A World Bank’s 2020 global gas flaring tracker, a leading global and independent indicator of gas flaring, recently ranked Nigeria as the seventh-largest gas-flaring country globally, only surpassed by Russia, Iraq, Iran, the United States, Algeria and Venezuela.
However, the NEITI report, which covered the industry’s activities for 2019, indicated that a total of 264,732 MMscf of gas was flared during the year under review but was 0.8 percent lower than that of 2018, which was 266,869 MMscf.
NEITI said the revenue from flare gas payment was significantly higher from $15.4 million in 2018 to $307.496 million in 2019. The dramatic increase in the gas flare revenue came from enactment of the Flare Gas (Prevention of Waste and Pollution) Regulation Act promulgated in 2018 by the National Assembly, and administered by the gas division of the Department of Petroleum Resources (DPR) under the Nigerian Gas Flare
Commercialisation Programme (NGFCP).
The regulation provides a new legal framework to support the policy objectives of the federal government for reduction of GreenHouse Gas (GHG) emissions through the flaring and venting of natural gas.
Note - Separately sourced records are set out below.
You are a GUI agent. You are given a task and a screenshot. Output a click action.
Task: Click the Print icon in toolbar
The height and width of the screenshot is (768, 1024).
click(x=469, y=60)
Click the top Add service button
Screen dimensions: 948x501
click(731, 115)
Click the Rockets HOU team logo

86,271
This increased the initial meagre flare payments penalties of N10 per 1,000 standard cubic feet (scf). The new law raised the penalty payment to $2.0 per 1,000 scf for anyone producing 10,000 barrels of oil or more. In the case of anyone producing less than 10,000 barrels of oil per day, the amount is $0.50 per 1,000 scf of gas.
The regulation further introduced mandatory additional payments by the producer of $2.50 per 1,000 scf of gas for failure to produce accurate flare data, failure to provide access to flares or flare sites, and failure to sign a connection agreement.
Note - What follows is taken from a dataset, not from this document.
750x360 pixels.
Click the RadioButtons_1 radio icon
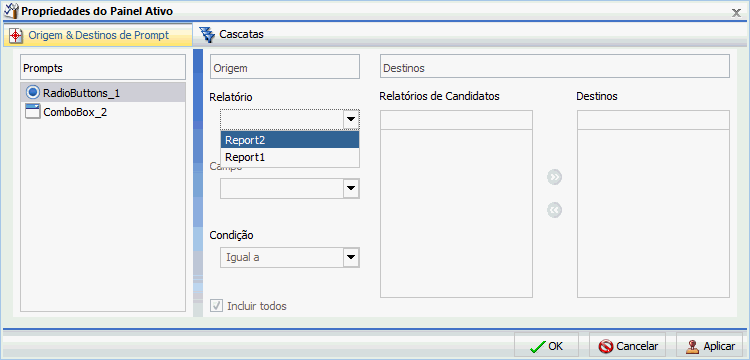pyautogui.click(x=33, y=92)
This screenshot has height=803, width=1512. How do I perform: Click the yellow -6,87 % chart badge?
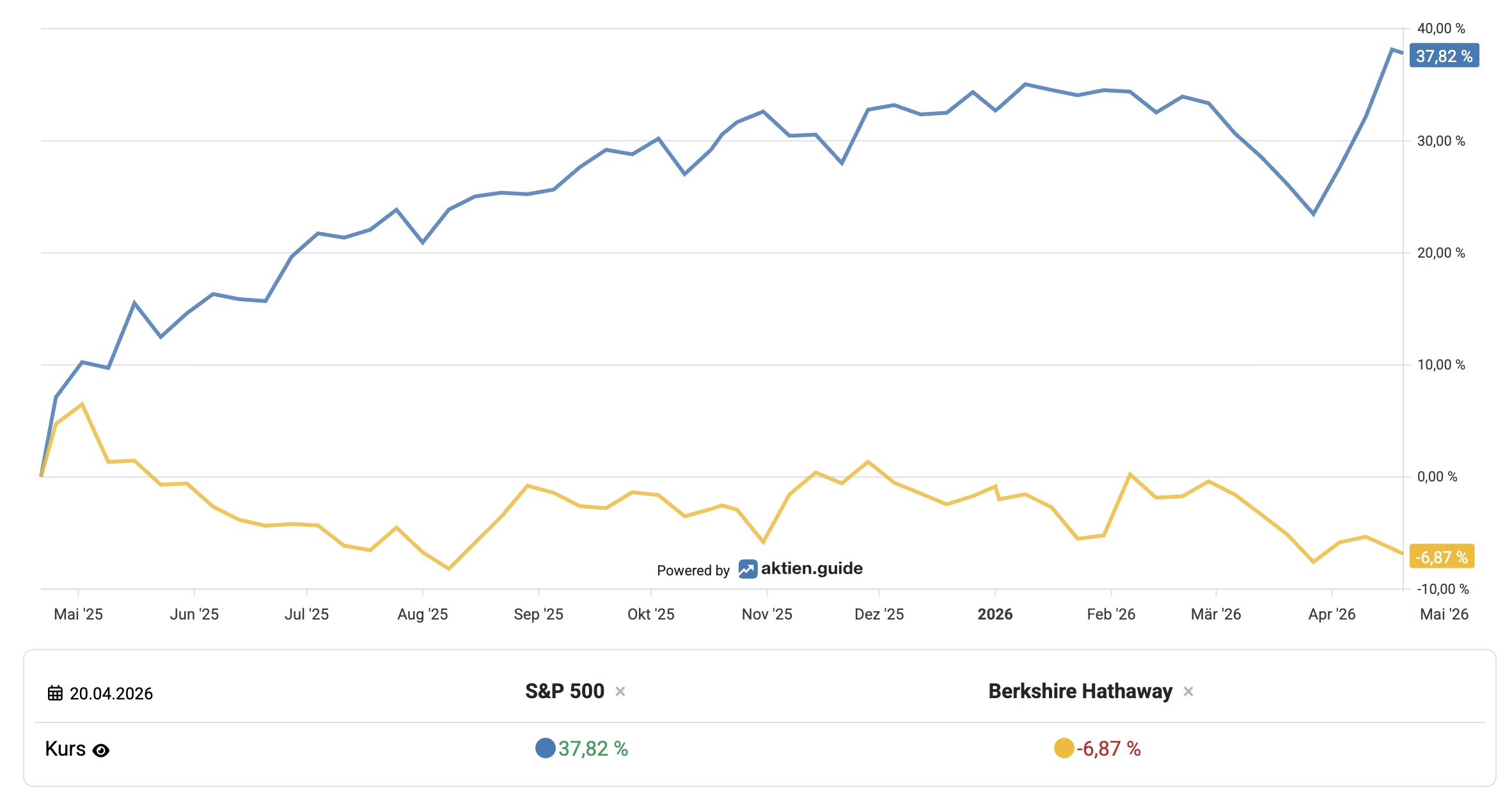coord(1442,557)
Also, in the event of continuous or egregious breaches, there is the suspension of operations or termination of the producer’s licence.
According to gas value chain experts, the regulation was meant to discourage gas flaring, while encouraging flared gas to be passedon for commercial purpose, thereby creating a win-win situation.
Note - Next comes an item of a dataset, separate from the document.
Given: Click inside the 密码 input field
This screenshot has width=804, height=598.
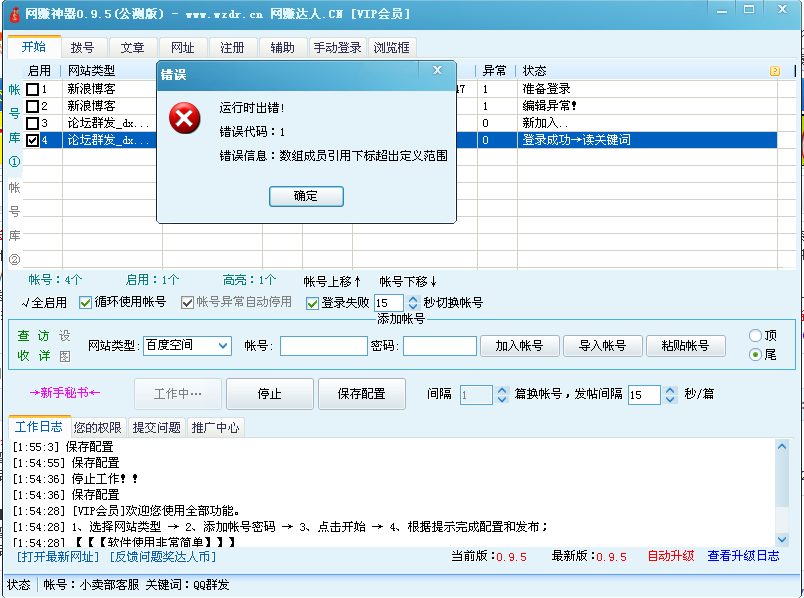Looking at the screenshot, I should tap(438, 346).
NEITI said the data collected showed that companies conducted a total of 22 environmental impact assessments (EIA) in 2019, with costs associated with the process running into $480,525 and N154,484 423 respectively.
The report noted that the fees and other costs associated with environmental monitoring and evaluation in 2019 was also partly incurred in US dollars and partly in naira, with the total at $2,420,268 and N33,190,931, respectively. In all, a total of 85 incidents were reported, consisting of 64 incidents of air pollution, four spillages in water and 17 spillages on land, while the payment to the government was $102,850 and payment by one unnamed company to local communities was $143,074.18.